◆ Text segment

────────────────────────────────────────

All the windows at the back of the house were shattered and Patsy sustained injuries to his hand and lower body. Bernie escaped unhurt but the couple, who had been targeted for repeated Crown force harassment in the run up to the attack, no longer felt safe enough to stay on their family farm. Last year Bernie moved into Castlewellan town.
``My husband still stays at the farm,'' says Bernie, ``but he wasn't there last Thursday morning.'' The Shields' Loughinisland farm was unoccupied when the RUC raiding party arrived between 7am and 8am.
Patsy Shields returned after being alerted by a neighbour to find the front, back and internal doors smashed and his home ransacked. ``The RUC did more damage than the loyalist bombers,'' says Patsy. ``The place had been turned upside down.''
Meanwhile, in Gough barracks, Peter Brannigan and John Smith were not being questioned. ``The RUC were simply going through the motions,'' says John. ``I arrived at Gough after 8am and I was held until around 5pm but I was only interviewed for about 20 minutes. I was told I had been arrested in relation to a bombing on Hallowe'en night in which an RUC man had been injured but the RUC weren't serious about questioning me.''
Peter Brannigan was also held in Gough until 5pm. He was questioned only for a few minutes before being released. Peter believes his arrest and the raid on his home are connected to a series of harassment cases he has recently taken against the RUC and UDR.
John Smith believes his arrest and the raid were even more sinister. ``Last time my home was raided by the RUC in 1993, the house was attacked by loyalists a short time later,'' says John. ``The RUC paid particular attention to the security measures in the house. We are fearful this raid is another prelude to a loyalist attack.''
Renewed Antrim attacks
After a lull of a number of weeks, loyalist bombers have renewed their attacks on Catholic families in the Antrim area. Over the weekend, the homes of two Catholic families, living in Birchill Park and the Springfarm Estate, respectively, were targeted.

────────────────────────────────────────

Rows from a data collection:
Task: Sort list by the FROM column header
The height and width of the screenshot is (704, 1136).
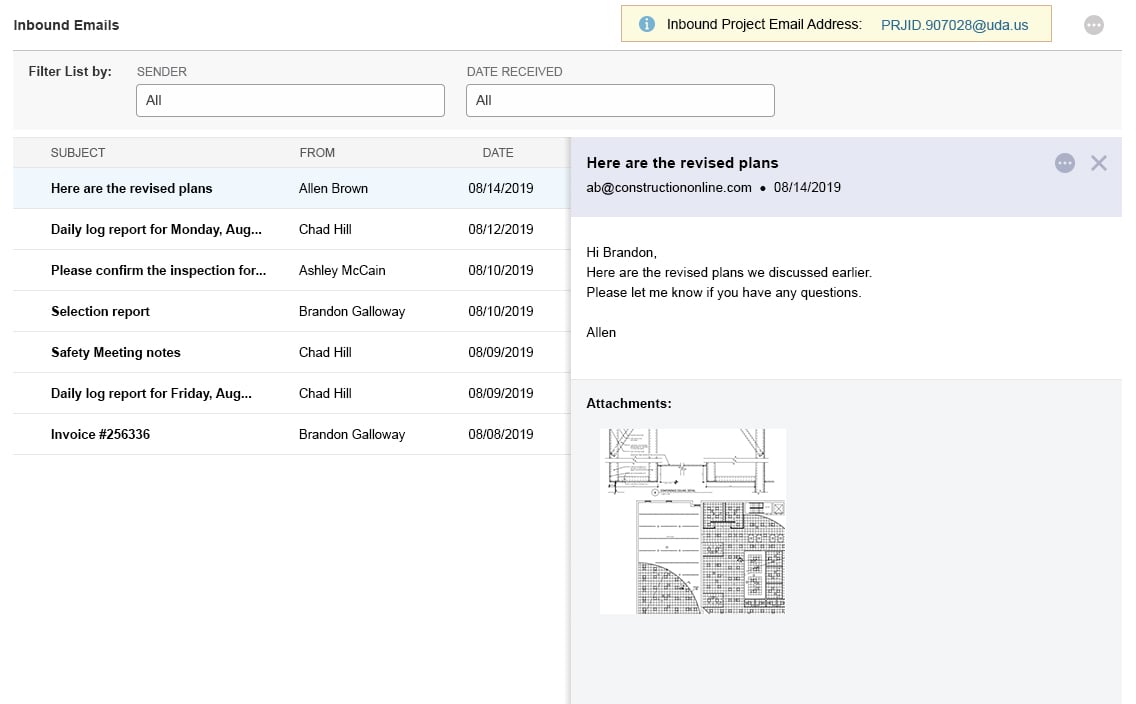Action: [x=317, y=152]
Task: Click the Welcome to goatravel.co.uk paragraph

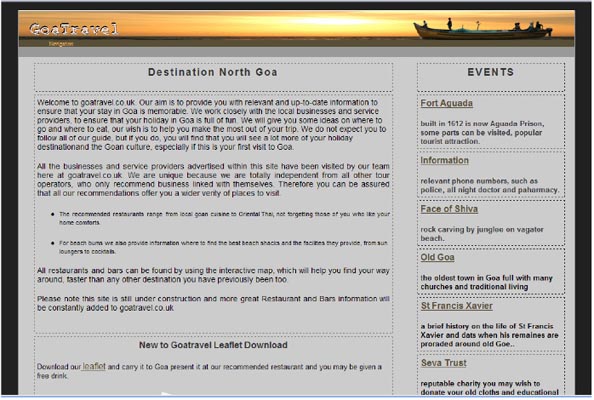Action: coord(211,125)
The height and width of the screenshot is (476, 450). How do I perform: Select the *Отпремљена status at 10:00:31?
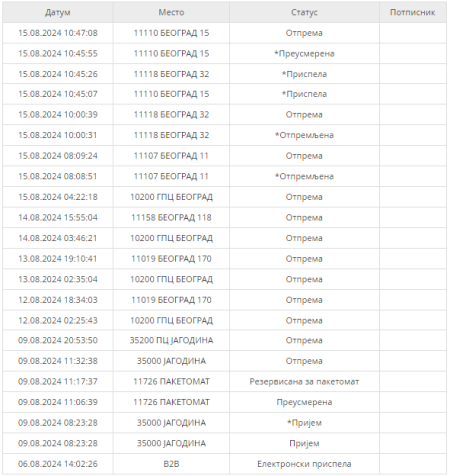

────────────────────────────────────────

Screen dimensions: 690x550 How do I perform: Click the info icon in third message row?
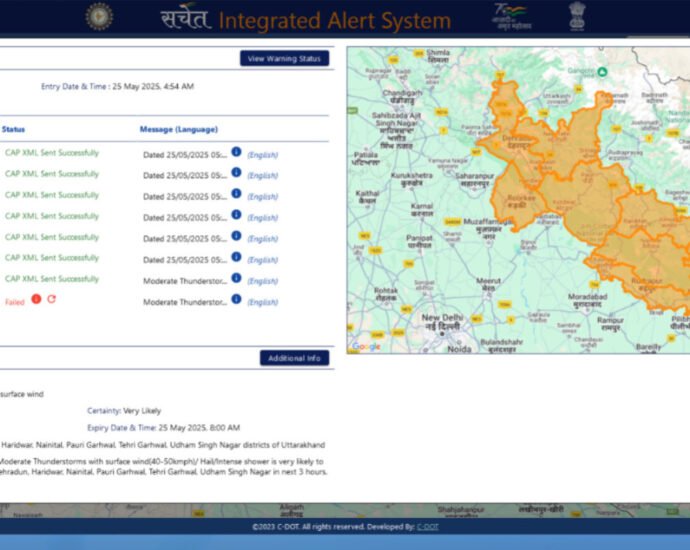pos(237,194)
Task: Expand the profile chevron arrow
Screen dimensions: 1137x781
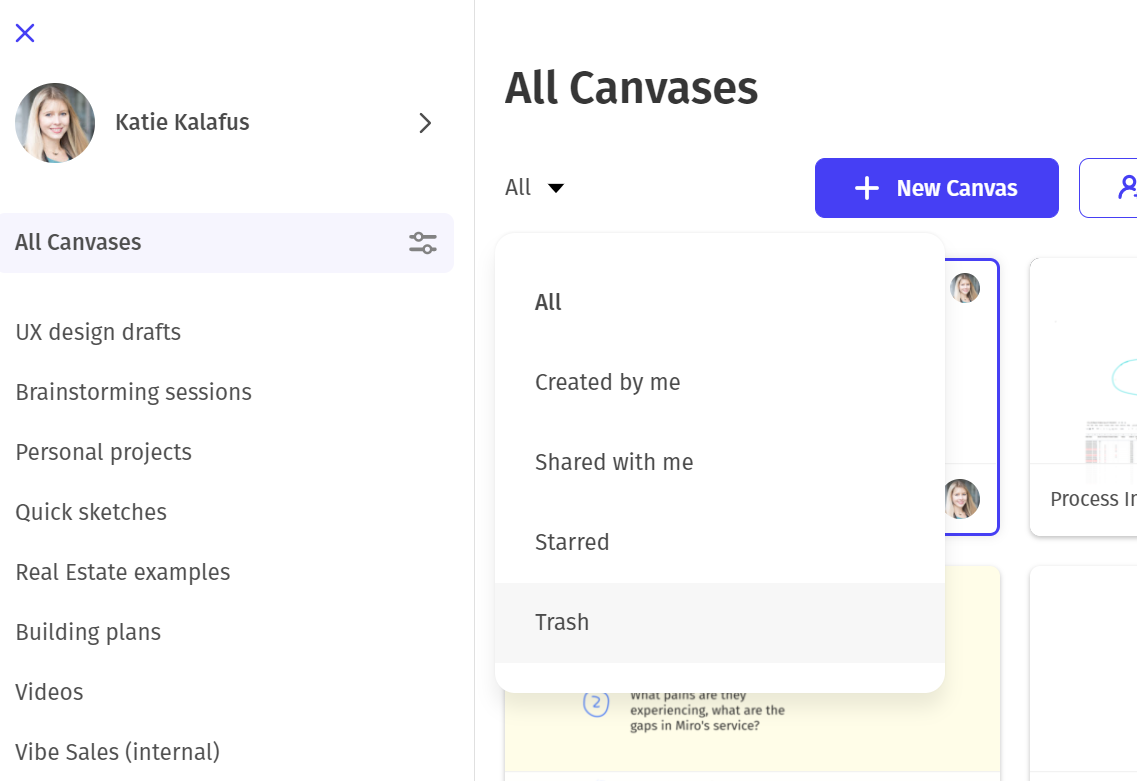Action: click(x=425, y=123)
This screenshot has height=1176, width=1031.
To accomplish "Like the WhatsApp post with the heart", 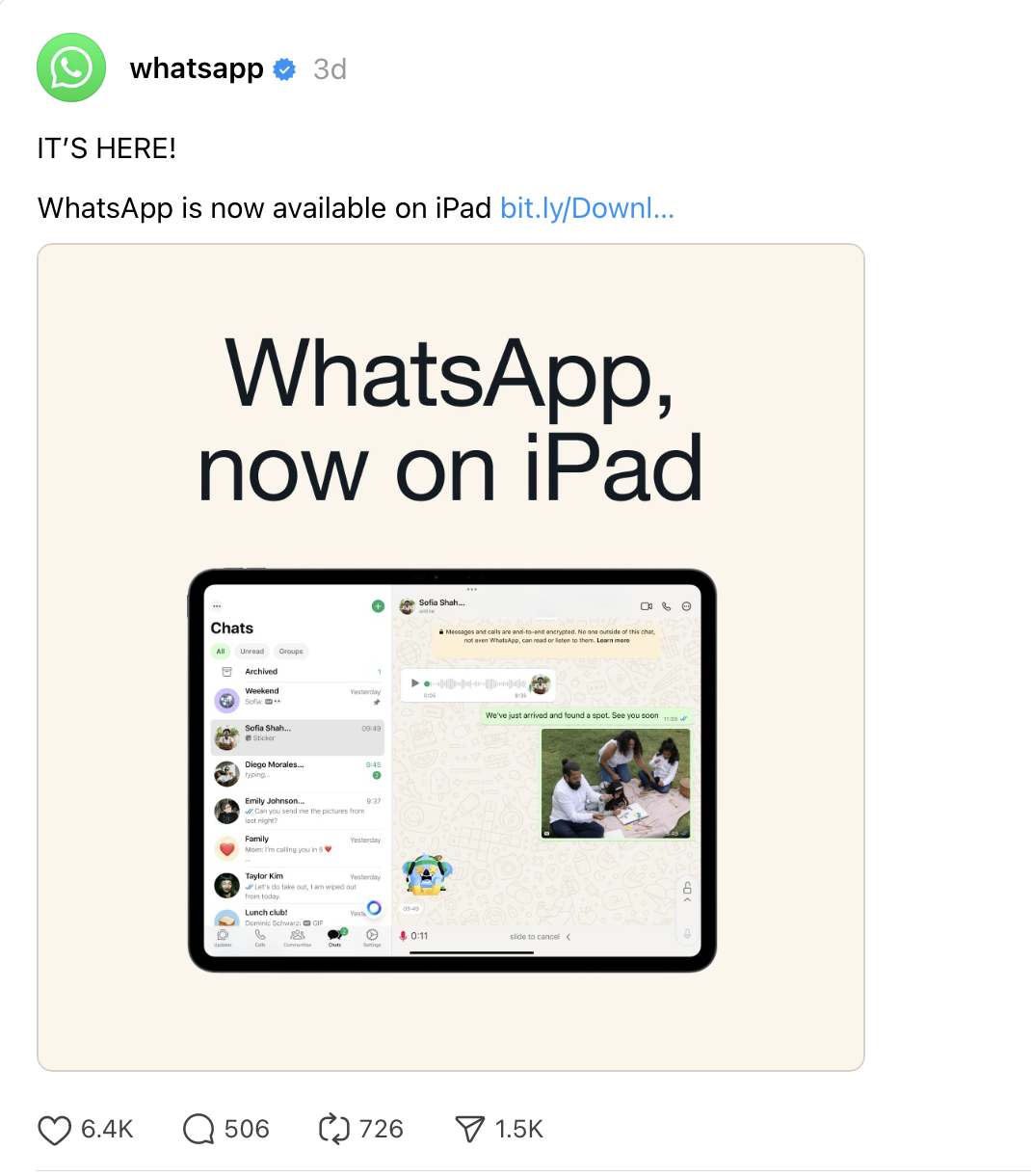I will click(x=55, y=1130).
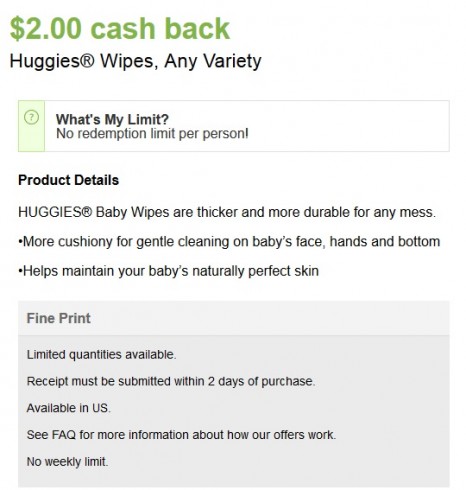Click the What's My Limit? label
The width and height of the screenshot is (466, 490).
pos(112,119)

────────────────────────────────────────

◆ To do
Return the passage of the news report on the RUC raids between "John Smith believes" and "respectively, were targeted.", inclusive, copied word for word.

◆ Task output
John Smith believes his arrest and the raid were even more sinister. ``Last time my home was raided by the RUC in 1993, the house was attacked by loyalists a short time later,'' says John. ``The RUC paid particular attention to the security measures in the house. We are fearful this raid is another prelude to a loyalist attack.''
Renewed Antrim attacks
After a lull of a number of weeks, loyalist bombers have renewed their attacks on Catholic families in the Antrim area. Over the weekend, the homes of two Catholic families, living in Birchill Park and the Springfarm Estate, respectively, were targeted.